For a co-current rotary dryer, the majority of the surface moisture is removed at the feed end of the shell due to the large temperature difference between the gas and solids. Removal of any internal moisture is a longer process due to the resistance in the moisture’s path as it migrates from the inside of a solid particle to its surface. Typically, a larger dryer will be required.

Rotary calciners are in a class by themselves when it comes to the processing of ash. They do more than simply dry. Their versatility makes them a suitable choice for specialty applications such as calcining, chemical reactions and thermal desorptions.

Rotary calciners are an indirect heating technology. The separation of the heat source from the process environment confers several advantages. These include allowing specific process atmospheres and preventing contamination from the heat source itself. These advantages are invaluable in waste recycling such as with ash as well as with catalyst manufacturing, hydrocarbon processing and chemical production.

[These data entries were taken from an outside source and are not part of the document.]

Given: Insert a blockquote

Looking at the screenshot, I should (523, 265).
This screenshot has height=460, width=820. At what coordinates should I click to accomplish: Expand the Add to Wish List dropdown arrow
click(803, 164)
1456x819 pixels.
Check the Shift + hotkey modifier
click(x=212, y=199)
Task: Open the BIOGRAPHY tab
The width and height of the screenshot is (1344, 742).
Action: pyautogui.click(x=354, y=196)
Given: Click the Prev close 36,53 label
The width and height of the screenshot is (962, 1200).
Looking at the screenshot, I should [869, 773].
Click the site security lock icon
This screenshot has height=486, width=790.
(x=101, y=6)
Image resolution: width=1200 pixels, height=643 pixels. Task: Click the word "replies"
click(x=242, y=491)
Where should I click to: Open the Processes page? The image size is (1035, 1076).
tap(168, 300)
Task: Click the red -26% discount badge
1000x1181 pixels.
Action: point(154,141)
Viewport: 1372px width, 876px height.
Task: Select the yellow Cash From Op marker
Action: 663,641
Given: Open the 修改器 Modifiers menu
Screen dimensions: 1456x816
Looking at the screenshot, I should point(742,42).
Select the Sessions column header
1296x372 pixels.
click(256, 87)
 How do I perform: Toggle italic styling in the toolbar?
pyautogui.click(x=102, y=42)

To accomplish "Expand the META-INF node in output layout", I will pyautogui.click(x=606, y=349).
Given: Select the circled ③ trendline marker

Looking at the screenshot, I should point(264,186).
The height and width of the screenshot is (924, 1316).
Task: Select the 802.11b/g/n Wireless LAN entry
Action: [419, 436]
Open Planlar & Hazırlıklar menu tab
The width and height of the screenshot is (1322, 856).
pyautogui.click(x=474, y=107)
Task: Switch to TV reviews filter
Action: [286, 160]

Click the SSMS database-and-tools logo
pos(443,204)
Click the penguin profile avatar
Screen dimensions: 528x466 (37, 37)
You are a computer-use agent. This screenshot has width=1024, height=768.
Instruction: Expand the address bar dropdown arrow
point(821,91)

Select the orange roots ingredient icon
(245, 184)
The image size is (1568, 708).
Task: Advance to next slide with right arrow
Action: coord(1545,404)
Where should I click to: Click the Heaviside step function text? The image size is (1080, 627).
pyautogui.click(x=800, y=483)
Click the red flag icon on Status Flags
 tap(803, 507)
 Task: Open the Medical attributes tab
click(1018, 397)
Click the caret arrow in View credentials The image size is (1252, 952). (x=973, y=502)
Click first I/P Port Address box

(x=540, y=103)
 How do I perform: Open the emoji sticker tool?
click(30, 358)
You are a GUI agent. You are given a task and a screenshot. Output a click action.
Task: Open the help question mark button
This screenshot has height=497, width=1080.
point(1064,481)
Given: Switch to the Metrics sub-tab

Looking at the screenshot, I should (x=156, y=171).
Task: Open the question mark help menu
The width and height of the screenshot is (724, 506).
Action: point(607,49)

A rotary calciner is a cylindrical vessel that rotates inside a furnace. Within the cylinder, materials are heated rapidly and efficiently in a controlled environment. The material is fed continuously, rotated constantly and advanced in a steady plug-flow manner. Calciner applications tend to be highly specialized. The rate of heating the processed material, or temperature profiling, along the entire length of the furnace can be controlled within a few degrees. Ramping, reacting, decomposing, soaking, cooling, etc., can be achieved at any time in the process. Internal atmospheres can be oxidizing, reducing, hazardous, pressurized, inert, recycled or whatever is needed to achieve the desired product quality in a safe, controlled manner. The processing temperature can be high, allowing full benefit of radiative heat transfer and the production of ultra-high-purity materials.

In conclusion, the right industrial dryer manufacturer can provide users with any of these options, giving them the most appropriate equipment for the application. In the case of encapsulating coal ash, thermal processing can help make this waste product more suitable for its beneficial reuse in concrete, wallboard and other purposes.

Beneficial reuse of coal ash protects against catastrophic tailing-pond spills and the resulting contamination of soil and water. In addition, the recycling and reuse of this waste material decreases the amount of new energy expended to extract fresh raw minerals. Through the proper drying, calcining and thermal desorption of coal ash, there are some industries that can benefit from this industry’s waste.